Ia juga menyoroti pentingnya persiapan menghadapi kondisi dunia kerja yang semakin tidak dapat diprediksi (unpredictable atau VUCA–Volatility, Uncertainty, Complexity, Ambiguity). “AI adalah teknologi yang tidak dapat dihentikan, tetapi bisa diarahkan. Oleh sebab itu, pemikiran kritis dan kreativitas tetap menjadi kebutuhan utama,”ujarnya.
Untuk menghadapi itu ia menyampaikan ada beberapa core skill yang harus dikuasai oleh generasi muda. Paling pertama adalah AI dan big data, namun ini merupakan hardskill yang masih perlu ditunjang dengan berbagai softskill lainnya.
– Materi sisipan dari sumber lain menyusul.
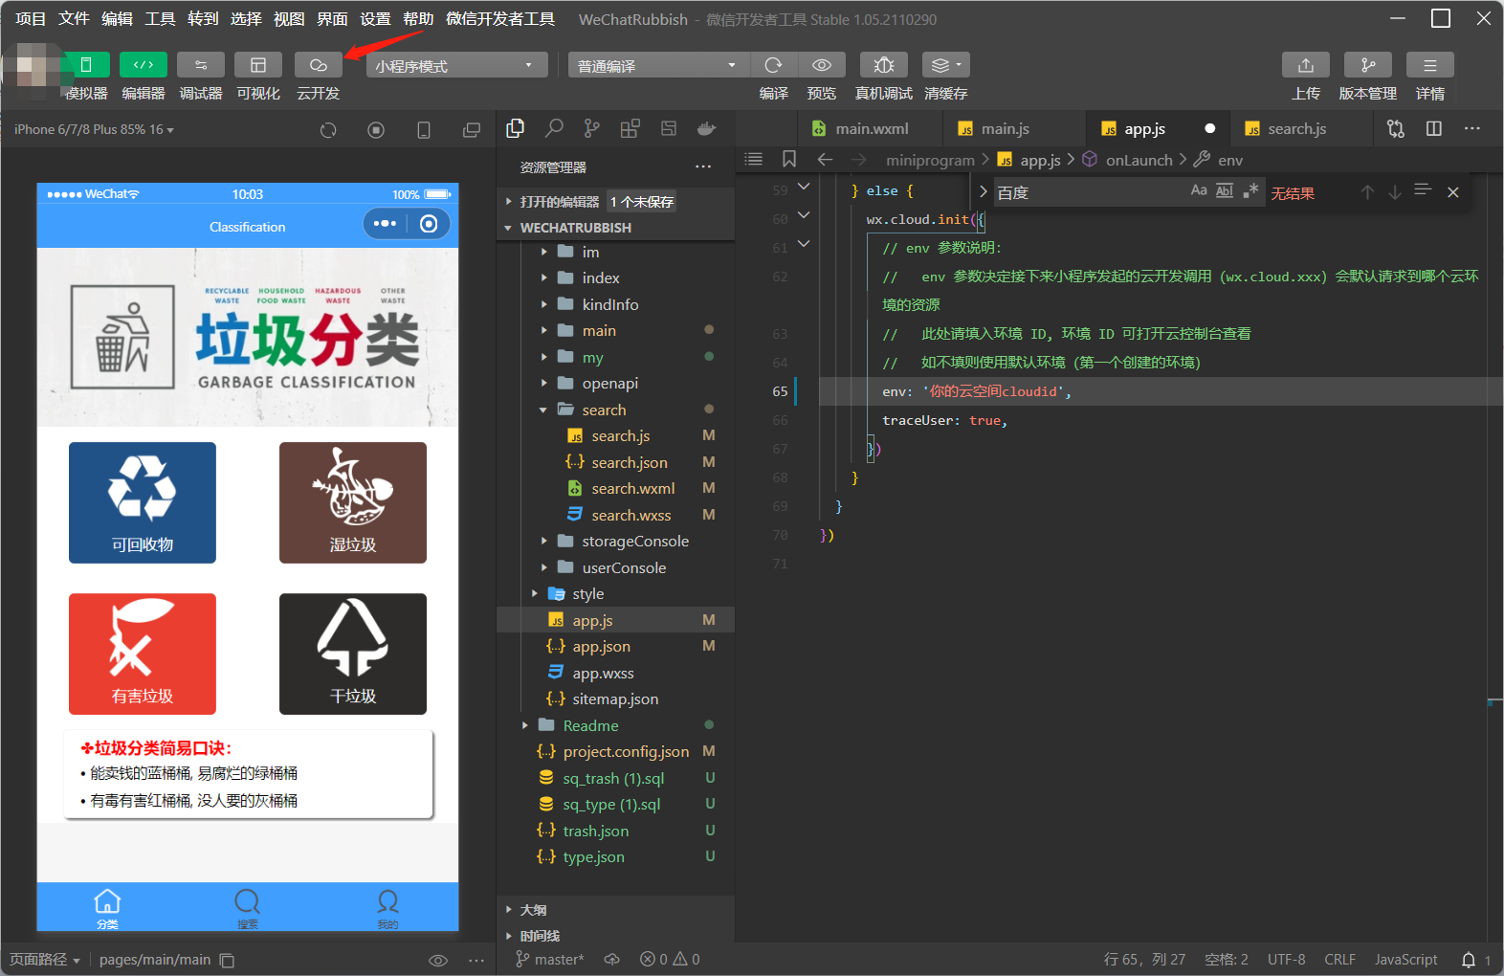The width and height of the screenshot is (1504, 976).
Task: Open the preview (预览) eye icon
Action: pos(821,65)
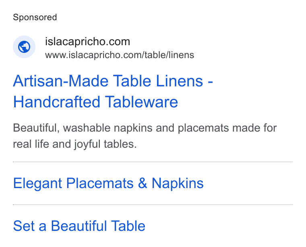Click the ad description starting with Beautiful, washable
306x247 pixels.
tap(145, 136)
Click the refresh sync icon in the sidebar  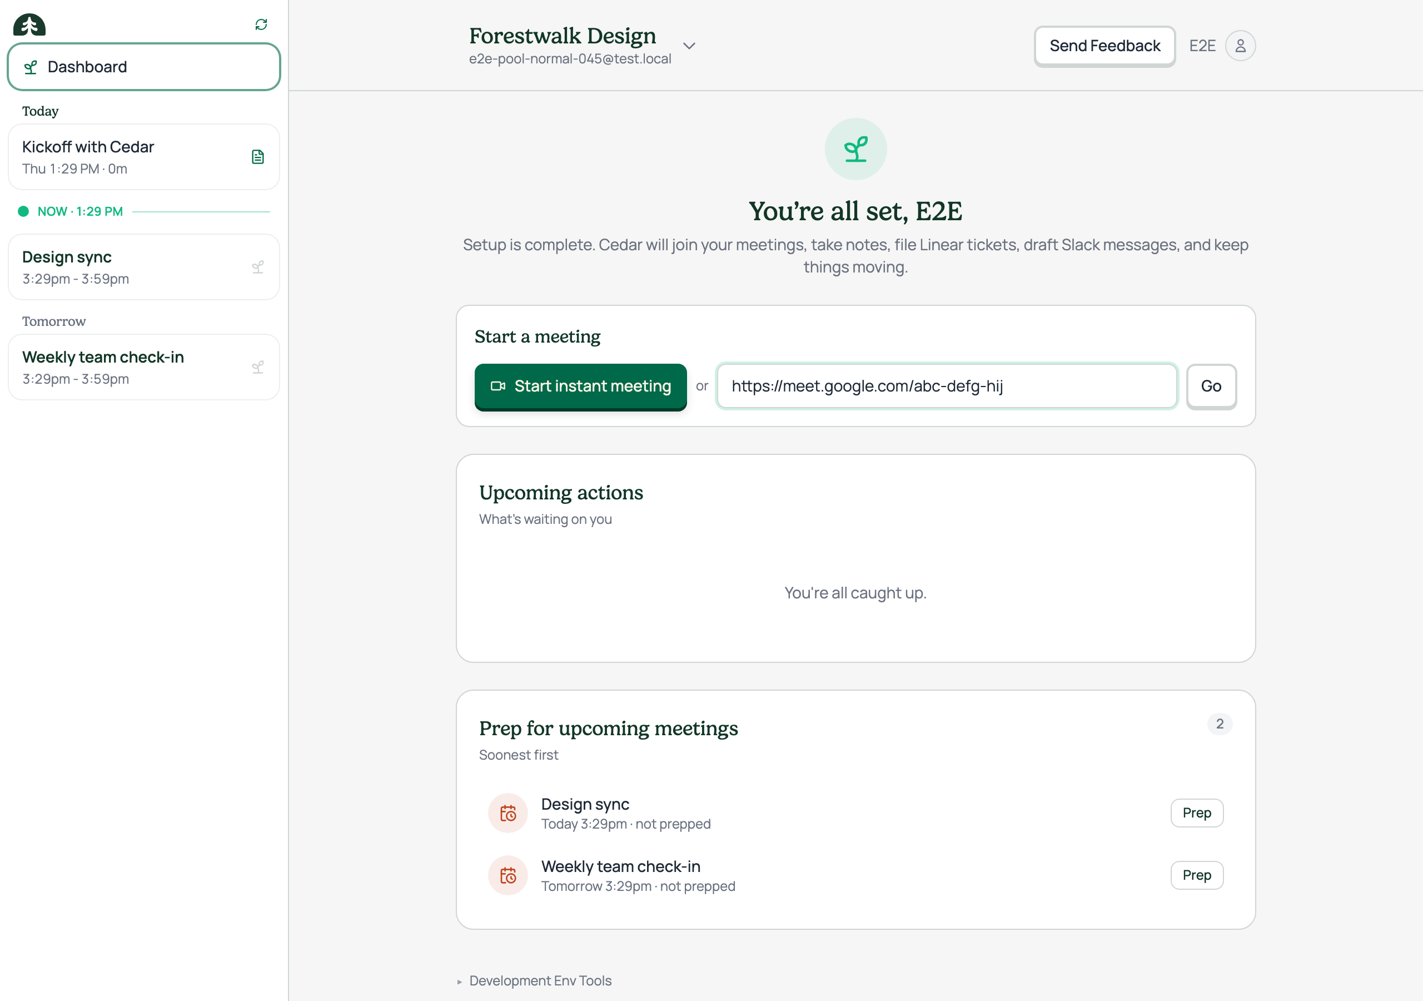[x=261, y=24]
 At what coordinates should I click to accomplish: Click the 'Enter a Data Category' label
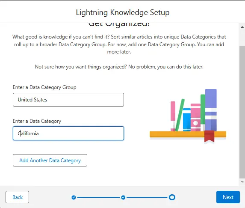click(x=37, y=121)
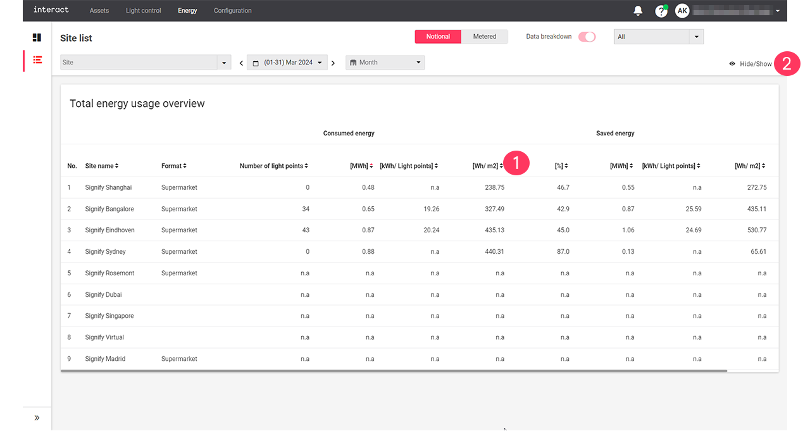Go to the next month with the right arrow
Viewport: 810px width, 443px height.
pos(333,62)
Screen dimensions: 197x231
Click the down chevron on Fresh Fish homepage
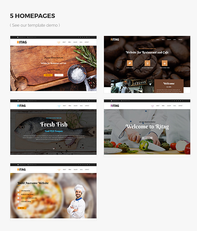(x=54, y=149)

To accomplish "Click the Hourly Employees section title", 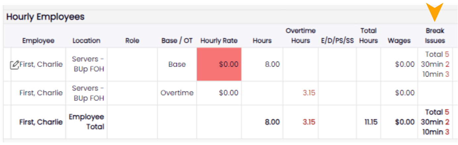I will pos(45,17).
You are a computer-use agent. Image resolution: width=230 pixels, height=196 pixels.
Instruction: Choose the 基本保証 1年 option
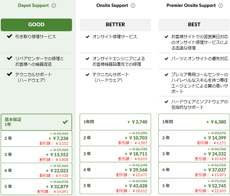click(36, 122)
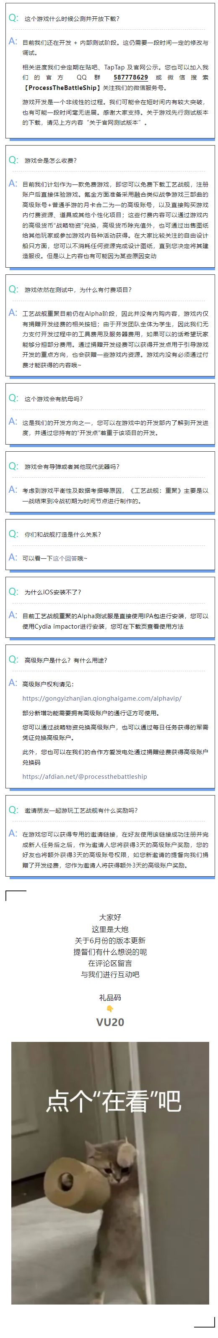Click the Q: icon beside 这个游戏会有航母吗
Image resolution: width=218 pixels, height=1338 pixels.
[14, 398]
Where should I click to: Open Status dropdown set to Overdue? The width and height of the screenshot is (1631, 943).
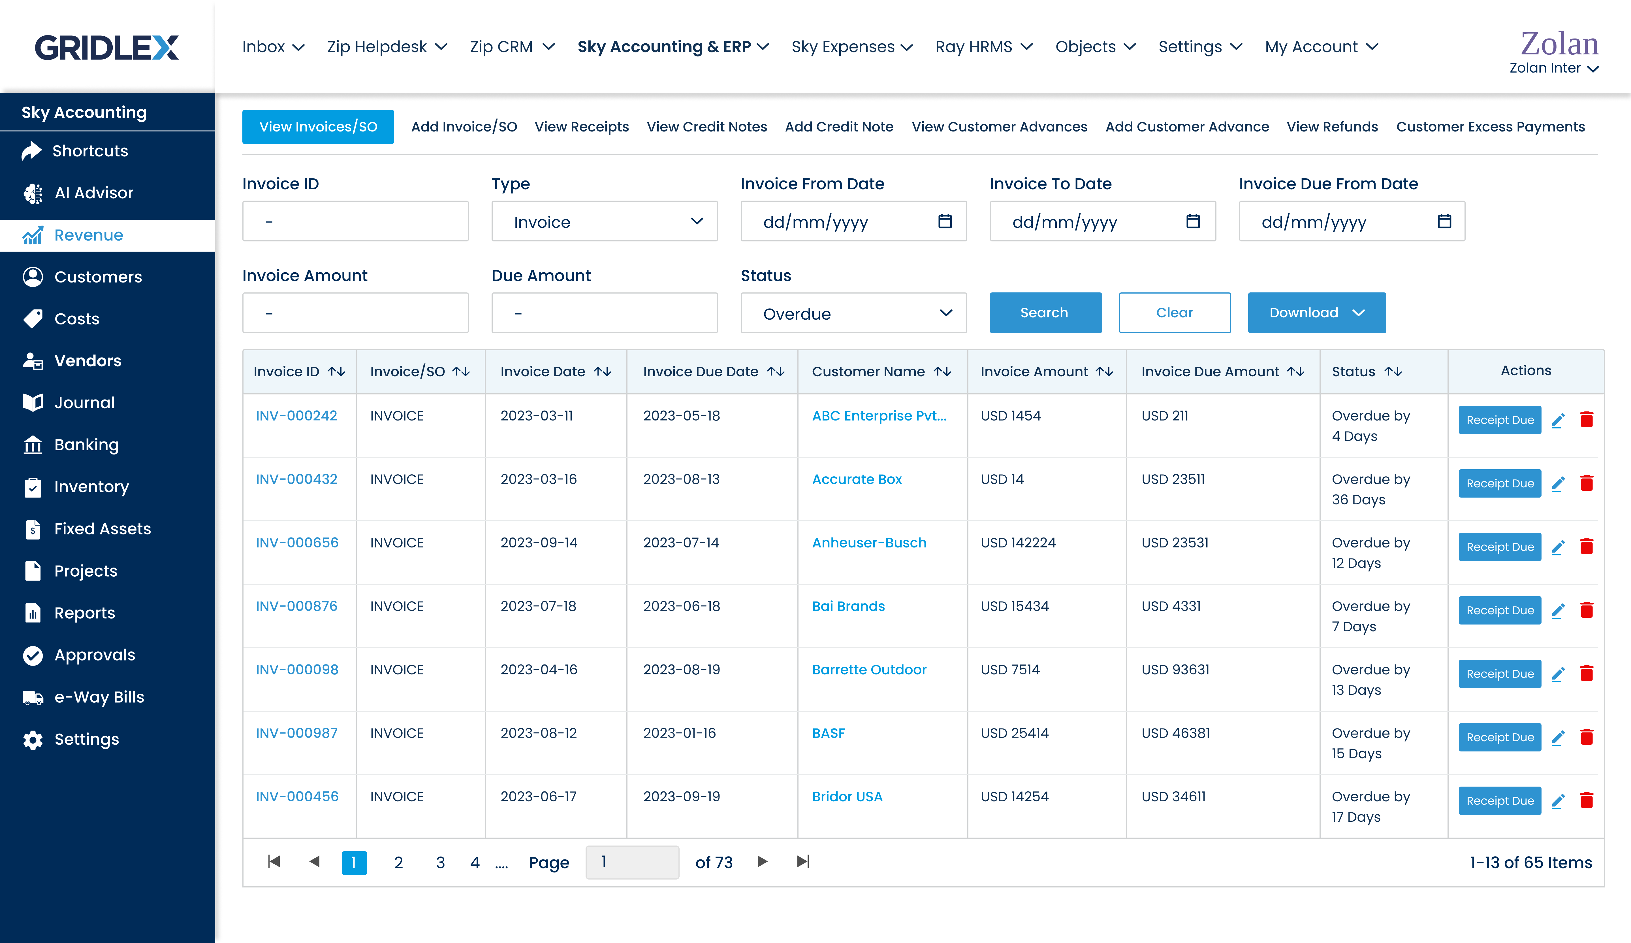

“Permasalahan utama yang saat ini muncul juga adalah mengenai skill gap terutama soal digital talent. Sebanyak 63 persen perusahaan menyatakan bahwa permasalahan utama terkait digital talent adalah skill gap. Oleh karena itu, perlunya meminimalisir gap yang ada antara calon lulusan dan kebutuhan industri,” ujarnya.
Acara ini dihadiri oleh mahasiswa dari berbagai kampus di Sumbar, kepala daerah, serta unsur pimpinan Universitas Andalas. Kehadiran para pemangku kepentingan ini menunjukkan komitmen bersama dalam menyiapkan generasi muda yang tangguh dan siap bersaing di era transformasi digital.
Studium Generale ini menjadi langkah awal Universitas Andalas dalam membangun generasi yang tidak hanya terampil secara teknologi, tetapi juga unggul dalam keterampilan interpersonal untuk menghadapi tantangan masa depan. (h/adv)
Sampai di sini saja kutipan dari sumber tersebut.